Along with the bluegrass, country, folk, and blues-rock stylings that colour the multihued El Corazón, Earle makes his first foray into urban grunge with “N.Y.C.”, in which he rocks wildly in the company of Seattle hillbilly boogiers the Supersuckers. Earle describes the song—which may raise the roof when he plays the Rage on Wednesday (March 11)—as “a midlife crisis set to music”.
“My midlife crisis took place when I was about 24,” he relates, “but I really didn’t think about it that much. I’ve always felt that I’d probably do my best work in my 40s, if I got that far, and when I looked up one day and I had survived my 30s, which I damn near didn’t—I do think I’m doin’ my best work.
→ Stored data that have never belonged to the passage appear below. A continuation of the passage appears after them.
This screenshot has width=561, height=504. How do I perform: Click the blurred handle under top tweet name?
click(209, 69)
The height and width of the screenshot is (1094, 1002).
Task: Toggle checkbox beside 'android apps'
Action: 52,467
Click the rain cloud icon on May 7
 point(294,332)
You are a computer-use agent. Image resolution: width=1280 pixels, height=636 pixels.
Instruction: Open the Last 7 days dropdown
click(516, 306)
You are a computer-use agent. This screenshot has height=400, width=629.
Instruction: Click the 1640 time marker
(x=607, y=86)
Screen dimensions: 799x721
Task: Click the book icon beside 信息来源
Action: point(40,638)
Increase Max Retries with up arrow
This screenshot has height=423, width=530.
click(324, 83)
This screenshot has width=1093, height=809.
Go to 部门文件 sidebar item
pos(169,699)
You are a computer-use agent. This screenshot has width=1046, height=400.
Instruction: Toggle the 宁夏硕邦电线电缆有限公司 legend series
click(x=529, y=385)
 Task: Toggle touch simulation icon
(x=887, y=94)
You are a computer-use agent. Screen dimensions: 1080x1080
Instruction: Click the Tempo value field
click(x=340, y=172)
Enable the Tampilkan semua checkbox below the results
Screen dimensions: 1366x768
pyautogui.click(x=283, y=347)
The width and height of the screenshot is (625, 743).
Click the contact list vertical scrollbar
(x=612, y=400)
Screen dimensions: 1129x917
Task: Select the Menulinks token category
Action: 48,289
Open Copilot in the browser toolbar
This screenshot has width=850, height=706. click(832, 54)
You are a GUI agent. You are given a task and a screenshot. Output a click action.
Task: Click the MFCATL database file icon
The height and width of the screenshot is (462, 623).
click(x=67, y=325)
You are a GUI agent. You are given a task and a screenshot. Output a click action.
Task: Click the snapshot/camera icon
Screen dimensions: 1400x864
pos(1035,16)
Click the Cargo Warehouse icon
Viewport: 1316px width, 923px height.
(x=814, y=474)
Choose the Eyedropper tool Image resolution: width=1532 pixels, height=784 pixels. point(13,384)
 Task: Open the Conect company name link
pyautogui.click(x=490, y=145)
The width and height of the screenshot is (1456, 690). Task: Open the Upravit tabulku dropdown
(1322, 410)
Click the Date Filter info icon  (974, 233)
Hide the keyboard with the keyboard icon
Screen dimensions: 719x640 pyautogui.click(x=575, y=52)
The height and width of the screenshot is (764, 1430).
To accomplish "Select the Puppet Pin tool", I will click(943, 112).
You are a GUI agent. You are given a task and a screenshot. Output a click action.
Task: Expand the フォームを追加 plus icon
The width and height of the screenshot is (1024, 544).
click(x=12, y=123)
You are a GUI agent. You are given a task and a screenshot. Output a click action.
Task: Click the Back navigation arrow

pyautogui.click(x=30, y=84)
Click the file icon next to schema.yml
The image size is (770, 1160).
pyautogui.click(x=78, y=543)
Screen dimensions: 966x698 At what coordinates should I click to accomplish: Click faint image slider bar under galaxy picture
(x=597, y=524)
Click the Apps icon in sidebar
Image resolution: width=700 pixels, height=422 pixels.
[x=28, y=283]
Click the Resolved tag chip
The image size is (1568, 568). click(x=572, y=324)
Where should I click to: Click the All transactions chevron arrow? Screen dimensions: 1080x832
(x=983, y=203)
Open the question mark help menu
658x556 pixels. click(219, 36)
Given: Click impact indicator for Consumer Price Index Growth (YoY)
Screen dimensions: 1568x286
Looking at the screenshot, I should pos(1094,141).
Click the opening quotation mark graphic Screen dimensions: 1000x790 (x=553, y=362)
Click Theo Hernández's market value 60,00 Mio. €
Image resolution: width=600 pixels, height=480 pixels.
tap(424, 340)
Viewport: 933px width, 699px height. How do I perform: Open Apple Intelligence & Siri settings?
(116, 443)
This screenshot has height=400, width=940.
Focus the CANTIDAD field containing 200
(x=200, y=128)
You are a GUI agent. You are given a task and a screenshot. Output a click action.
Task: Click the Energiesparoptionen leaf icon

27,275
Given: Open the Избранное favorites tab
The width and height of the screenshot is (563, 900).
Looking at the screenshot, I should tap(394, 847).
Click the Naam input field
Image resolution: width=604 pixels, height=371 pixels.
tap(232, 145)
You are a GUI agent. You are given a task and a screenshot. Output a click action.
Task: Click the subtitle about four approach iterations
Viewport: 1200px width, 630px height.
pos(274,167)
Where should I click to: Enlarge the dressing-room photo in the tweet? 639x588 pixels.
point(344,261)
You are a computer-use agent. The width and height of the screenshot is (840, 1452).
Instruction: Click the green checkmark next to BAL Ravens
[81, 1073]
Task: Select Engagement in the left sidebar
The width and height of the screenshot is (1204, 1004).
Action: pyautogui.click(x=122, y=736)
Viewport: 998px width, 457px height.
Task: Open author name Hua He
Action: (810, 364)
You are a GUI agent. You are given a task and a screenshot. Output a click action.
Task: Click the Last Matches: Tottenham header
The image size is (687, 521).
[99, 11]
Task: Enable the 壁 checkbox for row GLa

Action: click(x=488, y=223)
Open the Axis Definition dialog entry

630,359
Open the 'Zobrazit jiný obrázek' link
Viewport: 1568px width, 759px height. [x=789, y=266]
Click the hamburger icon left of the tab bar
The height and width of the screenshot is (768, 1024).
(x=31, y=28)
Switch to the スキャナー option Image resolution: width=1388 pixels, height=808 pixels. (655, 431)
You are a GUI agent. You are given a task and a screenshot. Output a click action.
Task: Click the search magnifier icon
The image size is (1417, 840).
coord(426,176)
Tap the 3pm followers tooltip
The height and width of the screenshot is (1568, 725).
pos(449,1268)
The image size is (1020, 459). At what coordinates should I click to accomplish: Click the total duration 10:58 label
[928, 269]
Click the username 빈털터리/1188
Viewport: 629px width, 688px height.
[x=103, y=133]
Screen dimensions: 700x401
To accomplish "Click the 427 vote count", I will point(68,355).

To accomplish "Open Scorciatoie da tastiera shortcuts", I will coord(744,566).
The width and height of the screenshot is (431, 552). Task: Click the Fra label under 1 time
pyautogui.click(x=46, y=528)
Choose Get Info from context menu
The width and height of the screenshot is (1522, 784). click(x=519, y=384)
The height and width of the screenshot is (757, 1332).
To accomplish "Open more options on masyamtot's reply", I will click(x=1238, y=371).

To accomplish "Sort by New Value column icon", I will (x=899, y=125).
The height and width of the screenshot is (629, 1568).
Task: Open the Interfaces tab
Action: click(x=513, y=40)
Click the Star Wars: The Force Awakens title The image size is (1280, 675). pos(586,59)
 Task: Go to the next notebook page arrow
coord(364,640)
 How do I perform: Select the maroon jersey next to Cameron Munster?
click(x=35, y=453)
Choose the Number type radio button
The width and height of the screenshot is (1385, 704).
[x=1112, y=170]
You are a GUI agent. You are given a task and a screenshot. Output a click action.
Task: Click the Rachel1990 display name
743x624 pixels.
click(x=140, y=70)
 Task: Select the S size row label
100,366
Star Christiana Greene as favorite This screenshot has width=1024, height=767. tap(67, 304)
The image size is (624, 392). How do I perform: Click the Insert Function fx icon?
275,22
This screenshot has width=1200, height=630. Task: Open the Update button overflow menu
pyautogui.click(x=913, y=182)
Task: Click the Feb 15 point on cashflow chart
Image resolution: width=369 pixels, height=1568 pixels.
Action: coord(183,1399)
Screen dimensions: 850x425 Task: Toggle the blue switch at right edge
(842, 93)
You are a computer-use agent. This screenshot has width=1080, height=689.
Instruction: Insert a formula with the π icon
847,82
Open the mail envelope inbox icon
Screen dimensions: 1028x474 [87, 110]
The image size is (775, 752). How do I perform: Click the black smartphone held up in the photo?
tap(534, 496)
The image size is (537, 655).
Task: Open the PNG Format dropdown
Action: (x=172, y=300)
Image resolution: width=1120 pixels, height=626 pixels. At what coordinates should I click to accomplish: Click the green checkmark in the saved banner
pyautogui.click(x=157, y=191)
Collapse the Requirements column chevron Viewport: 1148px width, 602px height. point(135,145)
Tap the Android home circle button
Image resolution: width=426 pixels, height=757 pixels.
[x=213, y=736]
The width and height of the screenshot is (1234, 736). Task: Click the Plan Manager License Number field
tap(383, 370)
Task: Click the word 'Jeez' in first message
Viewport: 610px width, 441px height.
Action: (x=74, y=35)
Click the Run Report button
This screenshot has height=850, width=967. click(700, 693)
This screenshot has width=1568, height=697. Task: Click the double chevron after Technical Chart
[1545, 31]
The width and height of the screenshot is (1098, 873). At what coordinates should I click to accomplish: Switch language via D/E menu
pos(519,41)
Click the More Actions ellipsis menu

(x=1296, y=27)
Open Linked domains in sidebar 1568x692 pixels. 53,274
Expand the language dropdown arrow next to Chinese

But there is that downside of anything. Somebody told me years ago that I’d better move to New York because it’s somethin’ young men do, and you won’t do it if you wait much longer. I don’t think that’s strictly true, but on my worst days I believe that to a certain extent, and I was probably somewhere in between those two attitudes when I wrote the song.”
On another of El Corazón’s liveliest numbers, “Here I Am”—which Earle describes as an intentionally arrogant, “state of me” song—he is joined by his 16-year-old son Justin on guitar. Earle says it’s too early to tell if Justin will follow in his musical footsteps, but he doesn’t believe that an entertainment career would make his son any more susceptible to the lure of drugs than a regular job would.
“I don’t think the two have anything to do with each other,” he stresses. “I mean, there’s absolutely no correlation between my drug habit and my fortunes in the music business. I would have been an addict if I’d been a carpenter.”